Regular Expressions is a versatile tool for text processing. You'll find them included as part of the standard library of most programming languages that are used for scripting purposes. If not, you can usually find a third-party library. Syntax and features of regular expressions vary from language to language. Ruby's offering is based upon the Onigmo regular expressions library.
The String
class comes loaded with variety of methods to deal with text. So, what's so special about regular expressions and why would you need it? For learning and understanding purposes, one can view regular expressions as a mini-programming language in itself, specialized for text processing. Parts of a regular expression can be saved for future use, analogous to variables and functions. There are ways to perform AND, OR, NOT conditionals. Operations similar to range and string repetition operators and so on.
Here are some common use cases:
- Sanitizing a string to ensure that it satisfies a known set of rules. For example, to check if a given string matches password rules.
- Filtering or extracting portions on an abstract level like alphabets, digits, punctuation and so on.
- Qualified string replacement. For example, at the start or the end of a string, only whole words, based on surrounding text, etc.
You are likely to be familiar with graphical search and replace tools, like the screenshot shown below from LibreOffice Writer. Match case, Whole words only, Replace and Replace All are some of the basic features supported by regular expressions.
Another real world use case is password validation. The screenshot below is from GitHub sign up page. Performing multiple checks like string length and the type of characters allowed is another core feature of regular expressions.
Here are some articles on regular expressions to know about its history and the type of problems it is suited for.
- The true power of regular expressions — it also includes a nice explanation of what regular means in this context
- softwareengineering: Is it a must for every programmer to learn regular expressions?
- softwareengineering: When you should NOT use Regular Expressions?

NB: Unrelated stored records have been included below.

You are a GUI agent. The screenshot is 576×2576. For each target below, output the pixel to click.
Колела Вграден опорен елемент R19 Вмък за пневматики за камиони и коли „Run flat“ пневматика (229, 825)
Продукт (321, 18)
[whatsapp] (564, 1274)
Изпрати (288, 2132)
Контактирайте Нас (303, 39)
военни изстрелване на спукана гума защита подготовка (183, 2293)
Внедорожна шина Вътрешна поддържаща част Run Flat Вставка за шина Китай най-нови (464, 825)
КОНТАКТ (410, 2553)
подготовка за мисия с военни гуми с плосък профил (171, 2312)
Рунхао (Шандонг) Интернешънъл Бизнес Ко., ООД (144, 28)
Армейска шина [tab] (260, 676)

- codinghorror: Now You Have Two Problems — demystifies the often (mis)quoted meme
- wikipedia: Regular expression — this article includes discussion on regular expressions as a formal language as well as details about various implementations
How this book is organized
This book introduces concepts one by one and exercises at the end of chapters will require only the features introduced until that chapter. Each concept is accompanied by plenty of examples to cover multiple problems and corner cases. As mentioned before, it is highly recommended that you follow along the examples by typing out the code snippets manually. It is important to understand both the nature of the sample input string as well as the actual programming command used. There are two interlude chapters that give an overview of useful tools and some more resources are collated in the final chapter.
- Regexp introduction
- Anchors
- Alternation and Grouping
- Escaping metacharacters
- Dot metacharacter and Quantifiers
- Interlude: Tools for debugging and visualization
- Working with matched portions
- Character class
- Groupings and backreferences
- Interlude: Common tasks
- Lookarounds
- Modifiers
- Unicode
- Further Reading
By the end of the book, you should be comfortable with both writing and reading regular expressions, how to debug them and know when to avoid them.